What is needed is an exact copy of the records below, minus any pictures.

※ ※ ※

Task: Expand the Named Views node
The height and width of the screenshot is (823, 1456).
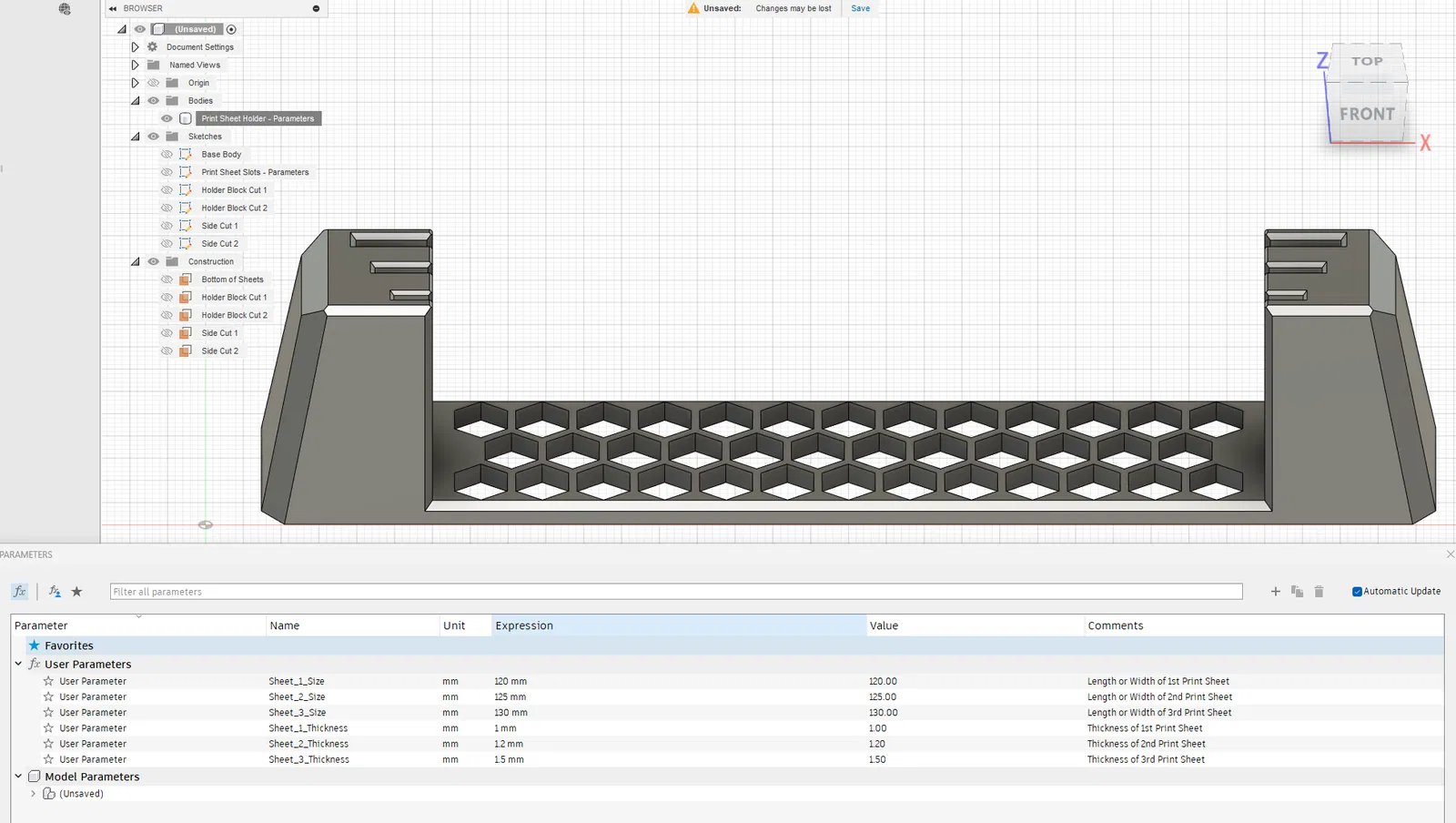Action: click(x=135, y=65)
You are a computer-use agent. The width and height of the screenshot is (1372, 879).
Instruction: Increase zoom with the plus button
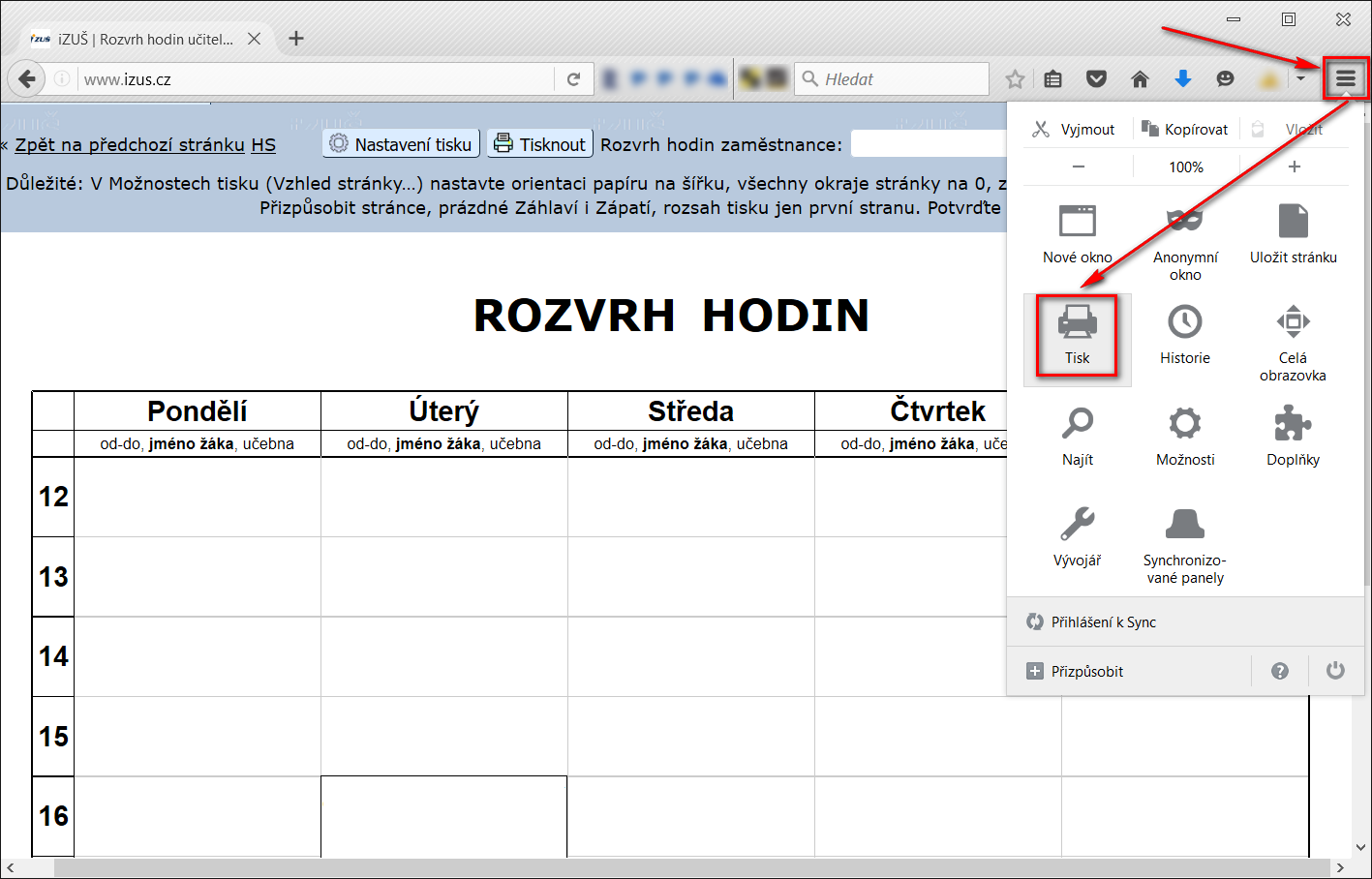tap(1294, 167)
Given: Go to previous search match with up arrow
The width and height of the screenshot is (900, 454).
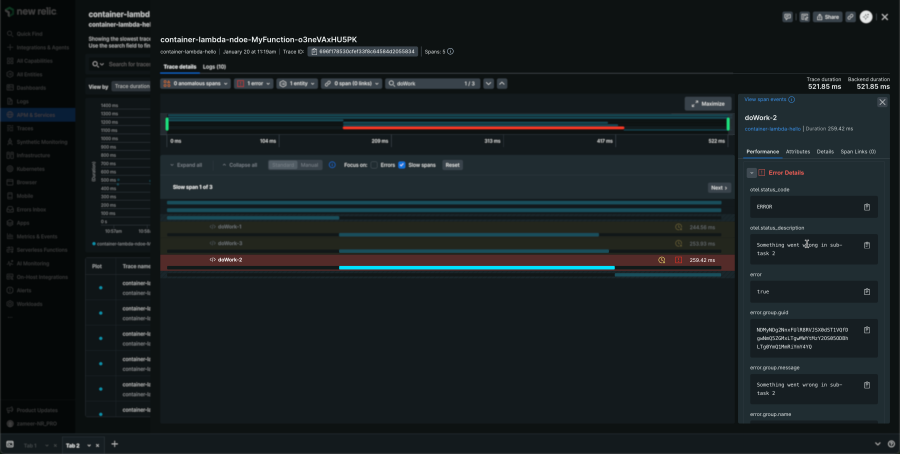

※ ※ ※

Answer for the task:
Task: Expand the Named Views node
The height and width of the screenshot is (823, 1456).
Action: click(x=135, y=65)
You are a computer-use agent. The width and height of the screenshot is (1372, 879).
Instruction: Increase zoom with the plus button
tap(1294, 167)
Given: Go to previous search match with up arrow
The width and height of the screenshot is (900, 454).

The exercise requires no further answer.